• [YOUR GOAL] Reproduce the listing below, switching every "GUI agent" to "interface agent" and keeping everything else the same.

━━━ RECORDS TO PROCESS ━━━

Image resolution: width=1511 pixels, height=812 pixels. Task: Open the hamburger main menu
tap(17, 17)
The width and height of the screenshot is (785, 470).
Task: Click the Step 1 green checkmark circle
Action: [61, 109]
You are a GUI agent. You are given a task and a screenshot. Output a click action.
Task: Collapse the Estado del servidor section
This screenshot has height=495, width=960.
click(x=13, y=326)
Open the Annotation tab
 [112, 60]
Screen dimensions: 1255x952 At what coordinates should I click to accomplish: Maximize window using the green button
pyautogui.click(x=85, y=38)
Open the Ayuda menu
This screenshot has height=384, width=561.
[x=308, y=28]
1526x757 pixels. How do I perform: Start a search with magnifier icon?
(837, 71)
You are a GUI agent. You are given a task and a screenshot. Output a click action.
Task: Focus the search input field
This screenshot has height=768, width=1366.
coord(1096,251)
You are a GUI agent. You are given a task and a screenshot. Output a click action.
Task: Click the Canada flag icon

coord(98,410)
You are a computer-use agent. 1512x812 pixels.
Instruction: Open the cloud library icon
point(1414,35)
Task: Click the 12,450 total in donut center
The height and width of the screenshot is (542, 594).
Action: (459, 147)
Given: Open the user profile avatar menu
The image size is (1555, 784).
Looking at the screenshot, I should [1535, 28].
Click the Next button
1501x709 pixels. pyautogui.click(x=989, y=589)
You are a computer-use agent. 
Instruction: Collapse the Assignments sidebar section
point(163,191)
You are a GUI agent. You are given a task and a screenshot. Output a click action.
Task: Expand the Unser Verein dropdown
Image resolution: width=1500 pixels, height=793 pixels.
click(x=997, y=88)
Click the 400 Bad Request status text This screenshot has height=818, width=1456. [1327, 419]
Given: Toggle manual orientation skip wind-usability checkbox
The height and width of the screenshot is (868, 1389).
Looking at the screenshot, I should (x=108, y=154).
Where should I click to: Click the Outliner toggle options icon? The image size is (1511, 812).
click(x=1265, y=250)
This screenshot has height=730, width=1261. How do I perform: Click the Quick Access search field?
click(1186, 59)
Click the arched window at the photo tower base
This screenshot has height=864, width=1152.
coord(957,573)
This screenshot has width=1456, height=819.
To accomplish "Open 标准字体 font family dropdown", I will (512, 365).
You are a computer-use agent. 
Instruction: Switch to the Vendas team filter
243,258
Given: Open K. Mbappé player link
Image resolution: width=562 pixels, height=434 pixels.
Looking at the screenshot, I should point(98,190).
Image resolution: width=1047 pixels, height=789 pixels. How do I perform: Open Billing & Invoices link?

━━━

• [RESULT BELOW]
Image resolution: width=1511 pixels, height=812 pixels. Task: Open the hamburger main menu
tap(17, 17)
The width and height of the screenshot is (785, 470).
Task: Click the Step 1 green checkmark circle
Action: [61, 109]
You are a interface agent. You are given a task and a screenshot. Output a click action.
Task: Collapse the Estado del servidor section
This screenshot has height=495, width=960.
click(x=13, y=326)
Open the Annotation tab
 [112, 60]
Screen dimensions: 1255x952 At what coordinates should I click to accomplish: Maximize window using the green button
pyautogui.click(x=85, y=38)
Open the Ayuda menu
This screenshot has height=384, width=561.
[x=308, y=28]
1526x757 pixels. How do I perform: Start a search with magnifier icon?
(837, 71)
You are a interface agent. You are given a task and a screenshot. Output a click action.
Task: Focus the search input field
This screenshot has height=768, width=1366.
coord(1096,251)
You are a interface agent. You are given a task and a screenshot. Output a click action.
Task: Click the Canada flag icon

coord(98,410)
You are a computer-use agent. 1512x812 pixels.
Instruction: Open the cloud library icon
point(1414,35)
Task: Click the 12,450 total in donut center
The height and width of the screenshot is (542, 594).
Action: (459, 147)
Given: Open the user profile avatar menu
The image size is (1555, 784).
Looking at the screenshot, I should [1535, 28].
Click the Next button
1501x709 pixels. pyautogui.click(x=989, y=589)
You are a computer-use agent. 
Instruction: Collapse the Assignments sidebar section
point(163,191)
You are a interface agent. You are given a task and a screenshot. Output a click action.
Task: Expand the Unser Verein dropdown
Image resolution: width=1500 pixels, height=793 pixels.
click(x=997, y=88)
Click the 400 Bad Request status text This screenshot has height=818, width=1456. [1327, 419]
Given: Toggle manual orientation skip wind-usability checkbox
The height and width of the screenshot is (868, 1389).
Looking at the screenshot, I should (x=108, y=154).
Where should I click to: Click the Outliner toggle options icon? The image size is (1511, 812).
click(x=1265, y=250)
This screenshot has height=730, width=1261. How do I perform: Click the Quick Access search field?
click(1186, 59)
Click the arched window at the photo tower base
This screenshot has height=864, width=1152.
coord(957,573)
This screenshot has width=1456, height=819.
To accomplish "Open 标准字体 font family dropdown", I will (512, 365).
You are a computer-use agent. 
Instruction: Switch to the Vendas team filter
243,258
Given: Open K. Mbappé player link
Image resolution: width=562 pixels, height=434 pixels.
Looking at the screenshot, I should point(98,190).
Image resolution: width=1047 pixels, height=789 pixels. How do I perform: Open Billing & Invoices link?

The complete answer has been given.